Michael Chandler

Michael Chandler passed away in Vancouver on Jan. 28, 2019. He taught at UBC (1977-2003), and was appointed Professor Emeritus. He was named Canada's only Distinguished Investigator of both CIHR and Michael Smith Foundation for Health Research and will be remembered by colleagues and students as an intellectual force and valued advisor.
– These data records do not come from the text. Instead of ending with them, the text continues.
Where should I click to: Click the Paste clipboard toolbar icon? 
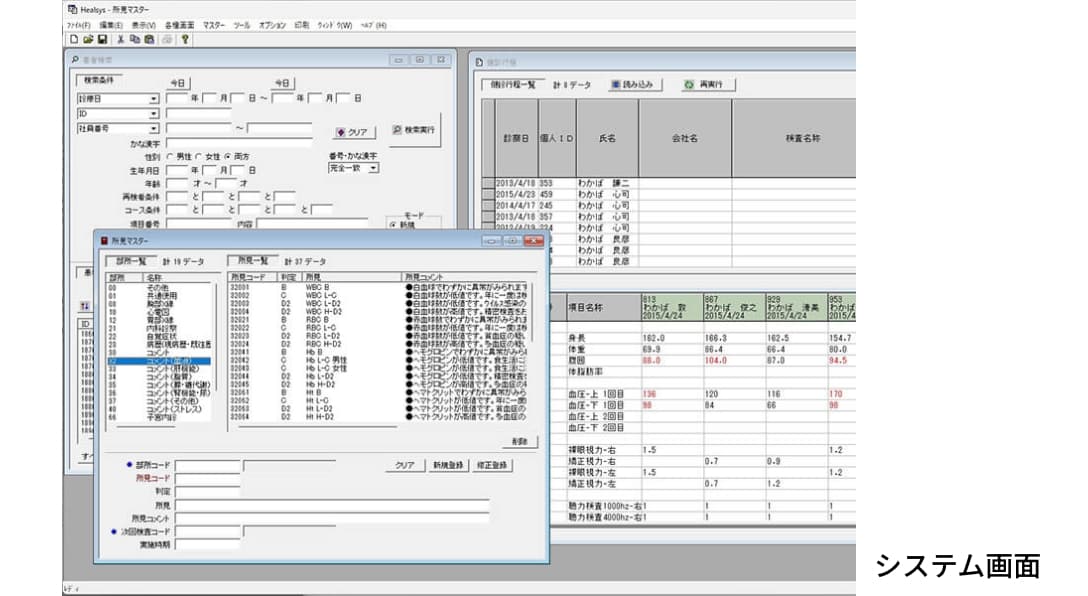point(149,39)
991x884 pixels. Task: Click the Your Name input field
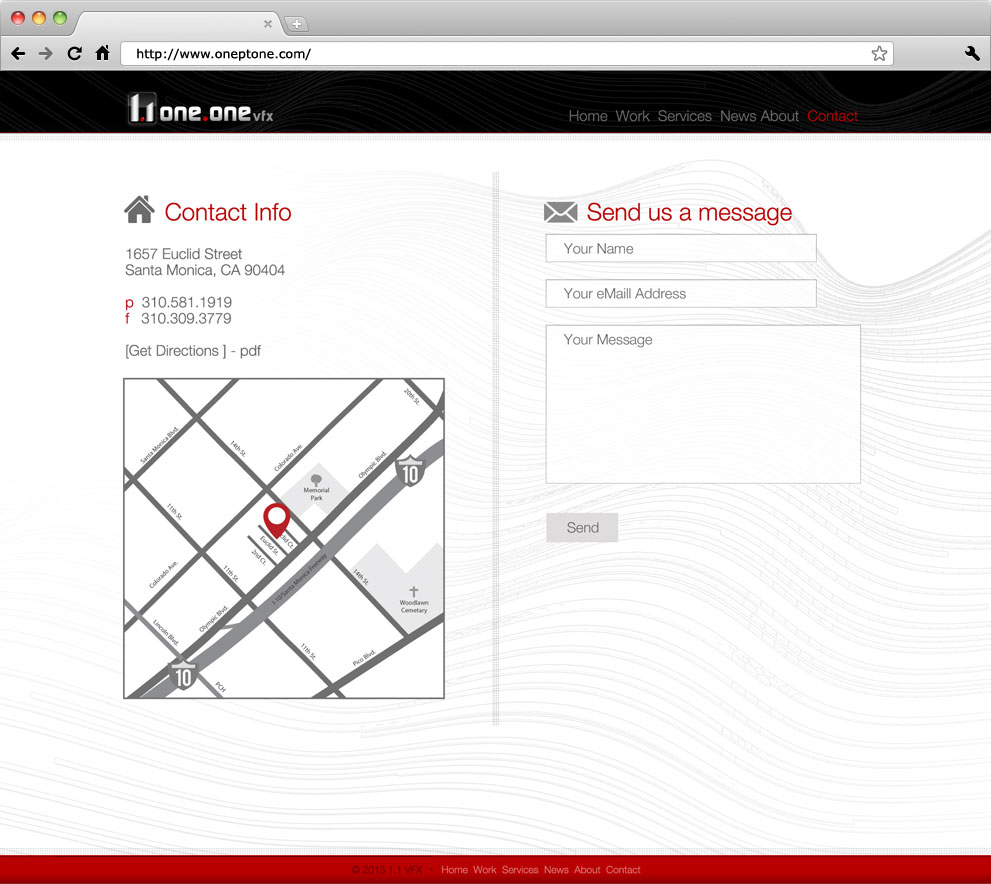[x=680, y=249]
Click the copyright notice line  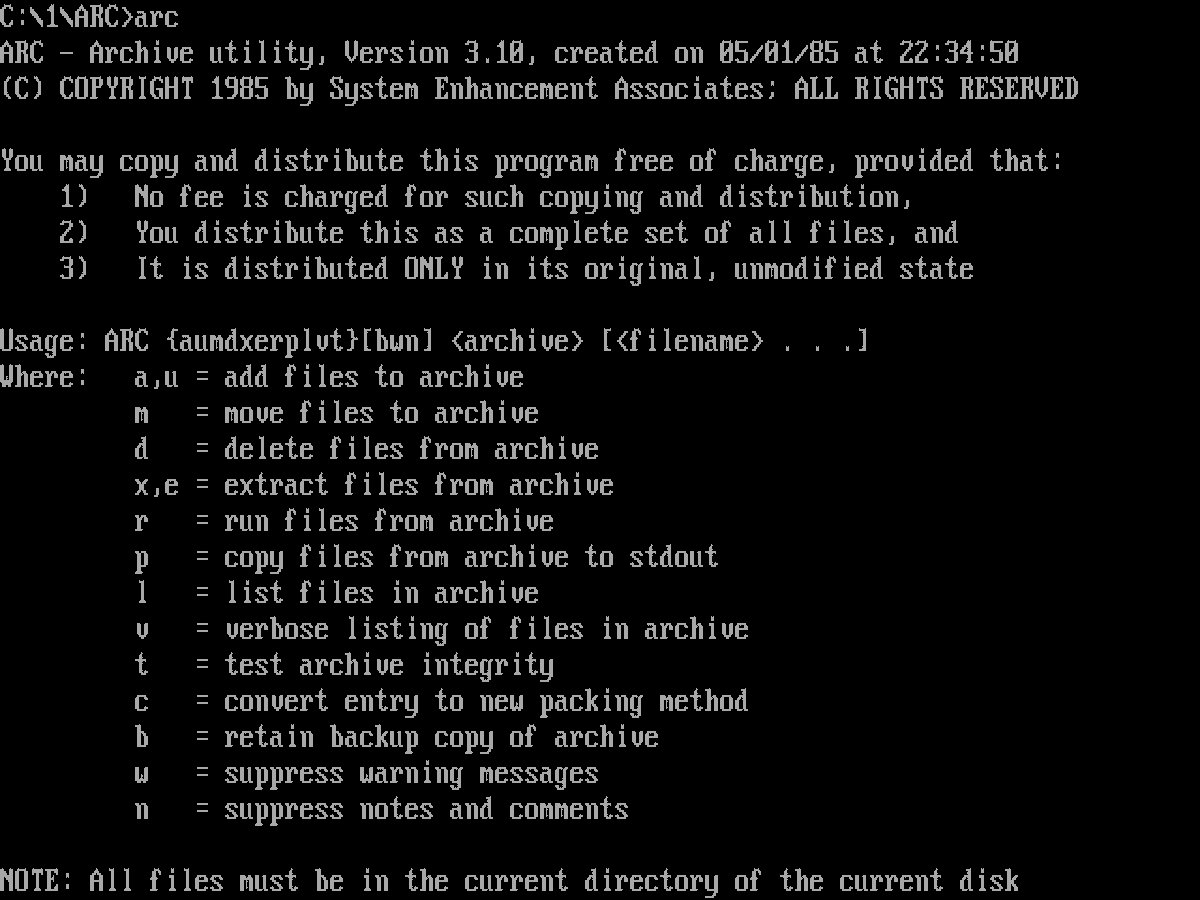539,89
Michael Chandler was a developmental psychologist and Professor Emeritus in UBC’s Department of Psychology. His research interests included social-cognitive development in general, and, more particularly, the cross-cultural study of processes of identity formation and their impact on the health and wellbeing on Indigenous youth. This program of research explores the role that culture plays in shaping young people's emerging sense of ownership of their personal and cultural past, and their commitment to their own and their community's future prospects. In a long series of published research findings his work has made it clear that young persons who lose a sense of their own personal and cultural ‘continuity’ (or place in time) are at special risk to suicide and a host of other negative outcomes, including high accident and school dropout rates.
These efforts earned Dr. Chandler the Killam Memorial Senior Research Prize, the Killam Teaching Prize, and resulted in his having been named President of the Jean Piaget Society for the Study of Knowledge and Development. He was appointed Canada's only Distinguished Investigator of both the Canadian Institutes of Health Research (CIHR) and the Michael Smith Foundation for Health Research.